Egyptology as a science is only about 200 years old. Napoleon and his army were accompanied to Egypt by a cadre of scientists. It was then that the Rosetta Stone (the actual stone, not the language learning program) was discovered. Egyptology, though, can only really be considered a science beginning with the translation of that stone in 1822. One hundred years later, Howard Carter made the greatest archaeological find in history when he uncovered the tomb of Pharaoh Tutankhamun Nebkheprure in 1922. Since that time little of note outside the scientific community has been unearthed. In the early years of the science, the predominant motivating factor was to prove the Bible correct. That goal was never really accomplished, although some proposed proofs that later did not stand scrutiny.
One of the first assumptions in Egyptology was that the pyramids were the granaries of Joseph. It wasn’t long, however, before it was discovered that they were much older, and served as tombs. It is interesting to contemplate, as did Karl Richard Lepsius, the great German Egyptologist, that “when Abraham came to Egypt for the first time, he saw these very Pyramids, which had been already built man centuries before.” (That visit, recorded in Genesis 12, dates about as far before Jesus was born as we now live.)
The big question, though, was always, “Who was the Pharaoh of the Exodus?” There have been two dates proposed. If you have watched Cecil B. DeMille’s The Ten Commandments, and who hasn’t, then you are familiar with the later date. In that movie, and for years the commonly accepted date, the exodus occurs during the reign of Rameses II (The Great). That would put it at about 1250 BC. The problem with that date is that it falls too late for the judges to fit between it and King Saul. That would, in fact, put the exodus at about the time of the judge Deborah, a temporal impossibility. There is no evidence that Rameses was the pharaoh at the time of the Exodus other than the coincidence that one of the store cities built by the Israelites bore the same name.
Solomon began to build the Temple “in the four hundred and eightieth year after the children of Israel were come out of the land of Egypt.” It can easily be established that Solomon began building the Temple about 966 BC. That would put the date of the exodus about 1446. This is 225 years earlier than the reign of Rameses II. For those familiar with the commonly accepted timeline of the pharaohs, this is shortly after Queen Hatshepsut, one of the great female pharaohs. (Could she be the daughter of pharaoh that brough up Moses?) The pharaoh of the exodus would then be Tuthmoses III, “the Napoleon of Egypt.” This would be about 112 years before Tutankhamun. There has been found, however, no Egyptian evidence of the Israelite captivity or Exodus.

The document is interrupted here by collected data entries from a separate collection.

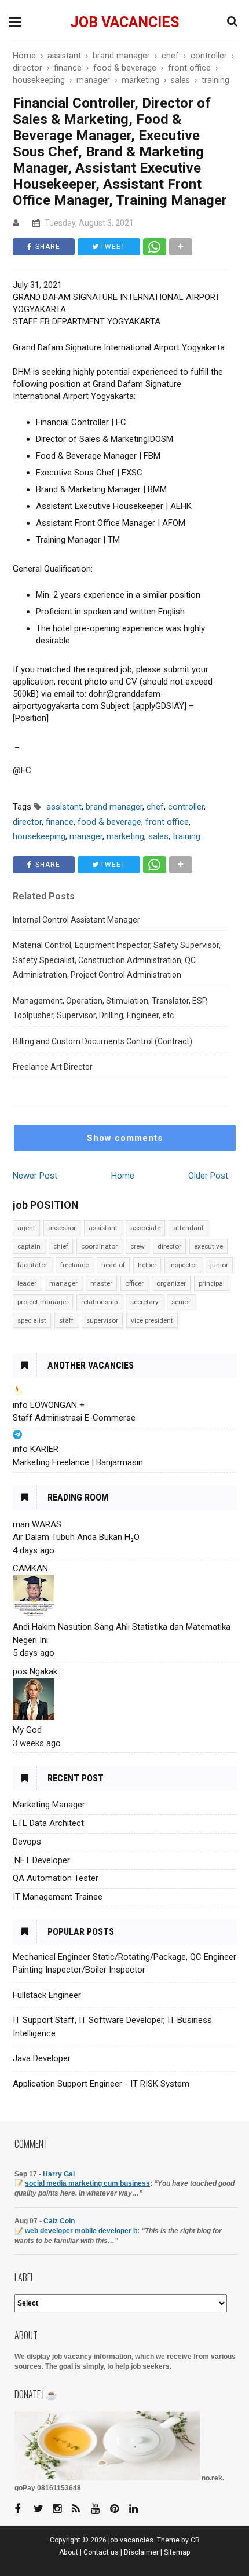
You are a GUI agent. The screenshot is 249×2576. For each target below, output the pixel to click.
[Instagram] (61, 2509)
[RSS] (80, 2509)
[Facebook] (23, 2509)
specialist (31, 1320)
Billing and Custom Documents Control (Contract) (102, 1041)
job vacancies (124, 22)
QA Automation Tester (55, 1878)
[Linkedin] (138, 2509)
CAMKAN (30, 1568)
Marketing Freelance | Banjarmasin (78, 1462)
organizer (171, 1283)
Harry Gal (59, 2174)
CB (195, 2540)
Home (122, 1175)
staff (66, 1320)
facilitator (32, 1265)
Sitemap (177, 2552)
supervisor (102, 1320)
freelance (74, 1265)
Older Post (208, 1175)
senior (181, 1302)
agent (26, 1228)
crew (137, 1246)
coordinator (99, 1246)
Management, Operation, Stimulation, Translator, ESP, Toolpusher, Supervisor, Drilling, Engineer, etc (110, 1008)
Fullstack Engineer (47, 1995)
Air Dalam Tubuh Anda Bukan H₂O (76, 1537)
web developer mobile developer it (81, 2231)
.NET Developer (41, 1860)
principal (212, 1283)
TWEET (112, 247)
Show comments (125, 1138)
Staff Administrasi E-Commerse (74, 1418)
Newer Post (35, 1175)
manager (63, 1283)
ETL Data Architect (48, 1823)
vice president (152, 1320)
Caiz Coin (59, 2221)
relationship (99, 1302)
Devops (27, 1841)
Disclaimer (141, 2552)
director (169, 1246)
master (101, 1283)
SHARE (46, 247)
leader (26, 1283)
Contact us (101, 2552)
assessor (62, 1228)
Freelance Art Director (53, 1066)
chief (60, 1246)
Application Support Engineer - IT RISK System (101, 2084)
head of (113, 1265)
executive (208, 1246)
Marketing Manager (49, 1804)
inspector (183, 1265)
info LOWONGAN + (49, 1405)
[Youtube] (99, 2509)
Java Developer (42, 2058)
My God (27, 1730)
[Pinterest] (118, 2509)
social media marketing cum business (87, 2183)
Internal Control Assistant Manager (76, 919)
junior (219, 1265)
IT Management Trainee (57, 1896)
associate (145, 1228)
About (68, 2552)
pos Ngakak (35, 1671)
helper (147, 1265)
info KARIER (35, 1449)
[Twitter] (42, 2509)
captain (29, 1246)
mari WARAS (37, 1524)
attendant (188, 1228)
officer (134, 1283)
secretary (144, 1302)
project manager (42, 1302)
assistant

The Pharaoh of the Exodus is not the only one mentioned in the Bible. Some we cannot identify. There are a couple we can. Solomon married a daughter of Pharaoh. (1 Kings 3:1) This would be Pharaoh Psusennes II, whom almost nobody has heard about. Later King Jehoiakim paid a pharaoh to help defend Jerusalem. (2 Kings 23:35) This would be Pharaoh Neco or Nekau II, whose dealings with Israel are well documented. He is most famous in history for the battle of Carchemish, which is also mentioned in 2 Chronicles 35:20.
Setting out to prove the Bible may be a noble goal. The history of Egyptology shows that it may not be as easy as one thinks. The more logical path may be that of archaeologist Heinrich Schliemann. He used the text of the Iliad to find Troy. The logical path, then, may be the more recent one of taking the Bible by faith, and then using it to find its own proofs, as some have in recent years. The hard part to some is the most essential part, believing that the Bible is true. And if you believe it to be true, you don’t need to dig in the sand to prove it.